**INSTRUCTIONS TO FOLLOW**
Rewrite the listing below with every occurrence of "GUI agent" replaced by "screen-control agent", keeping all other text unchanged.

#####

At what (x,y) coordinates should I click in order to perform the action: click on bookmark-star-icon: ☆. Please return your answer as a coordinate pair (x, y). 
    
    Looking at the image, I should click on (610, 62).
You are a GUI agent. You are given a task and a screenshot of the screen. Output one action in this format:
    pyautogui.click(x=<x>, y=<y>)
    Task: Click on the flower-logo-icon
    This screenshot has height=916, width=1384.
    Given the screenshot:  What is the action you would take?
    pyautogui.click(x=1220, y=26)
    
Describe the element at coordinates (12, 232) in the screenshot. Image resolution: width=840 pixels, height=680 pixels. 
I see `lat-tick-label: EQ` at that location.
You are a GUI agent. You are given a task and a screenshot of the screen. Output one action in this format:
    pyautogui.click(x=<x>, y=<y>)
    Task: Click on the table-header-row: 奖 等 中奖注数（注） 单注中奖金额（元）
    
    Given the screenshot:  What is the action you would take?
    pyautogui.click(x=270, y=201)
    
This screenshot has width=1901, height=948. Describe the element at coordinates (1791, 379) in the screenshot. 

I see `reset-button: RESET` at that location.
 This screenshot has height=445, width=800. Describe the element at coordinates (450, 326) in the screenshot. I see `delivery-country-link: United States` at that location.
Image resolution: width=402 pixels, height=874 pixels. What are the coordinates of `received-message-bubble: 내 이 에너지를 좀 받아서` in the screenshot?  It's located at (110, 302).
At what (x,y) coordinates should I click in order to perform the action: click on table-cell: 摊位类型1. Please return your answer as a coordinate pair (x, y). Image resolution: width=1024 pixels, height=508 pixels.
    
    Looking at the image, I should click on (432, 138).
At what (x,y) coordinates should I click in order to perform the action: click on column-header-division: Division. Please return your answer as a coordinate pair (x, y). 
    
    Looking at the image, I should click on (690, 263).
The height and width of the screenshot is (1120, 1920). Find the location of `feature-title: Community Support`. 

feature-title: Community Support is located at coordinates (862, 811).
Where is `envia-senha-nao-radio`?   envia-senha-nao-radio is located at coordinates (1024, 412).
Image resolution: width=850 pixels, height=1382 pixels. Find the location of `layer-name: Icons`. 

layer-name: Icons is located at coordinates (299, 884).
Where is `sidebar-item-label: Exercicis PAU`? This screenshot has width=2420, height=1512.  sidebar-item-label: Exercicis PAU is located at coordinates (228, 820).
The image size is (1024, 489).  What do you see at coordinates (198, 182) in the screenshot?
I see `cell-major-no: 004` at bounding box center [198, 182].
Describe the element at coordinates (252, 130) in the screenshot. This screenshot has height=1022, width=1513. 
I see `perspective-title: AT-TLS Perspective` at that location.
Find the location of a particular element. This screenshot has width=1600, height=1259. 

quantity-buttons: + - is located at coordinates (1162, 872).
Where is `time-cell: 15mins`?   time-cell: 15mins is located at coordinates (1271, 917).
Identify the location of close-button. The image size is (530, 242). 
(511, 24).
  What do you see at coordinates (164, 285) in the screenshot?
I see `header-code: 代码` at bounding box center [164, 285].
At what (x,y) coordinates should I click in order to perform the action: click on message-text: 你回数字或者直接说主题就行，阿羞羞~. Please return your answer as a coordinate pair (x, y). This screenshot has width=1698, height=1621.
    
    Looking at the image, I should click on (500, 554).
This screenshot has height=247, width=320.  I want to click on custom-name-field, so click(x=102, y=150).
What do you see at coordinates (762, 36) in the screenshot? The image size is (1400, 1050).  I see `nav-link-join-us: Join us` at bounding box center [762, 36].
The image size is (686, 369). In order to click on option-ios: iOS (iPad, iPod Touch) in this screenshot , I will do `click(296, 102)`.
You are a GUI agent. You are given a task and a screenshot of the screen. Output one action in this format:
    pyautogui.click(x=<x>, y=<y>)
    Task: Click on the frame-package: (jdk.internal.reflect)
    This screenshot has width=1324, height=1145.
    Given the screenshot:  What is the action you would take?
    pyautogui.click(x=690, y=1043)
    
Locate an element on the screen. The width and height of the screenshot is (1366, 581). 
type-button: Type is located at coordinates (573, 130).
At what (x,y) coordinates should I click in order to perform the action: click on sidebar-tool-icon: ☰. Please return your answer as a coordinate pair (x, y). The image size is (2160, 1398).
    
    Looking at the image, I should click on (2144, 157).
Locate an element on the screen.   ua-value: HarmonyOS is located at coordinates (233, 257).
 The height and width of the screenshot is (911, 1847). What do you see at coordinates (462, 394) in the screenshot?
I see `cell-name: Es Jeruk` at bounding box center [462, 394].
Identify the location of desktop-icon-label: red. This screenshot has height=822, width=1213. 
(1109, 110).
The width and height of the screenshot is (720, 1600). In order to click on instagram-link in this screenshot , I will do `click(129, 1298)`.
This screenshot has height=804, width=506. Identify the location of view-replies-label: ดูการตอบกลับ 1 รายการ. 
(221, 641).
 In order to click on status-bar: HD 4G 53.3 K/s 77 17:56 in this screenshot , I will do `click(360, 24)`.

#####

**TASK RESPONSE**
At what (x,y) coordinates should I click in order to perform the action: click on bookmark-star-icon: ☆. Please return your answer as a coordinate pair (x, y). 
    
    Looking at the image, I should click on (610, 62).
You are a screen-control agent. You are given a task and a screenshot of the screen. Output one action in this format:
    pyautogui.click(x=<x>, y=<y>)
    Task: Click on the flower-logo-icon
    This screenshot has height=916, width=1384.
    Given the screenshot:  What is the action you would take?
    pyautogui.click(x=1220, y=26)
    
Describe the element at coordinates (12, 232) in the screenshot. Image resolution: width=840 pixels, height=680 pixels. 
I see `lat-tick-label: EQ` at that location.
You are a screen-control agent. You are given a task and a screenshot of the screen. Output one action in this format:
    pyautogui.click(x=<x>, y=<y>)
    Task: Click on the table-header-row: 奖 等 中奖注数（注） 单注中奖金额（元）
    
    Given the screenshot:  What is the action you would take?
    pyautogui.click(x=270, y=201)
    
This screenshot has width=1901, height=948. Describe the element at coordinates (1791, 379) in the screenshot. 

I see `reset-button: RESET` at that location.
 This screenshot has height=445, width=800. Describe the element at coordinates (450, 326) in the screenshot. I see `delivery-country-link: United States` at that location.
Image resolution: width=402 pixels, height=874 pixels. What are the coordinates of `received-message-bubble: 내 이 에너지를 좀 받아서` in the screenshot?  It's located at (110, 302).
At what (x,y) coordinates should I click in order to perform the action: click on table-cell: 摊位类型1. Please return your answer as a coordinate pair (x, y). Image resolution: width=1024 pixels, height=508 pixels.
    
    Looking at the image, I should click on (432, 138).
At what (x,y) coordinates should I click in order to perform the action: click on column-header-division: Division. Please return your answer as a coordinate pair (x, y). 
    
    Looking at the image, I should click on (690, 263).
The height and width of the screenshot is (1120, 1920). Find the location of `feature-title: Community Support`. 

feature-title: Community Support is located at coordinates (862, 811).
Where is `envia-senha-nao-radio`?   envia-senha-nao-radio is located at coordinates (1024, 412).
Image resolution: width=850 pixels, height=1382 pixels. Find the location of `layer-name: Icons`. 

layer-name: Icons is located at coordinates (299, 884).
Where is `sidebar-item-label: Exercicis PAU`? This screenshot has width=2420, height=1512.  sidebar-item-label: Exercicis PAU is located at coordinates (228, 820).
The image size is (1024, 489).  What do you see at coordinates (198, 182) in the screenshot?
I see `cell-major-no: 004` at bounding box center [198, 182].
Describe the element at coordinates (252, 130) in the screenshot. This screenshot has height=1022, width=1513. 
I see `perspective-title: AT-TLS Perspective` at that location.
Find the location of a particular element. This screenshot has width=1600, height=1259. 

quantity-buttons: + - is located at coordinates (1162, 872).
Where is `time-cell: 15mins`?   time-cell: 15mins is located at coordinates (1271, 917).
Identify the location of close-button. The image size is (530, 242). 
(511, 24).
  What do you see at coordinates (164, 285) in the screenshot?
I see `header-code: 代码` at bounding box center [164, 285].
At what (x,y) coordinates should I click in order to perform the action: click on message-text: 你回数字或者直接说主题就行，阿羞羞~. Please return your answer as a coordinate pair (x, y). This screenshot has width=1698, height=1621.
    
    Looking at the image, I should click on (500, 554).
This screenshot has height=247, width=320.  I want to click on custom-name-field, so click(x=102, y=150).
What do you see at coordinates (762, 36) in the screenshot? The image size is (1400, 1050).  I see `nav-link-join-us: Join us` at bounding box center [762, 36].
The image size is (686, 369). In order to click on option-ios: iOS (iPad, iPod Touch) in this screenshot , I will do `click(296, 102)`.
You are a screen-control agent. You are given a task and a screenshot of the screen. Output one action in this format:
    pyautogui.click(x=<x>, y=<y>)
    Task: Click on the frame-package: (jdk.internal.reflect)
    This screenshot has width=1324, height=1145.
    Given the screenshot:  What is the action you would take?
    pyautogui.click(x=690, y=1043)
    
Locate an element on the screen. The width and height of the screenshot is (1366, 581). 
type-button: Type is located at coordinates (573, 130).
At what (x,y) coordinates should I click in order to perform the action: click on sidebar-tool-icon: ☰. Please return your answer as a coordinate pair (x, y). The image size is (2160, 1398).
    
    Looking at the image, I should click on (2144, 157).
Locate an element on the screen.   ua-value: HarmonyOS is located at coordinates (233, 257).
 The height and width of the screenshot is (911, 1847). What do you see at coordinates (462, 394) in the screenshot?
I see `cell-name: Es Jeruk` at bounding box center [462, 394].
Identify the location of desktop-icon-label: red. This screenshot has height=822, width=1213. 
(1109, 110).
The width and height of the screenshot is (720, 1600). In order to click on instagram-link in this screenshot , I will do `click(129, 1298)`.
This screenshot has height=804, width=506. Identify the location of view-replies-label: ดูการตอบกลับ 1 รายการ. 
(221, 641).
 In order to click on status-bar: HD 4G 53.3 K/s 77 17:56 in this screenshot , I will do `click(360, 24)`.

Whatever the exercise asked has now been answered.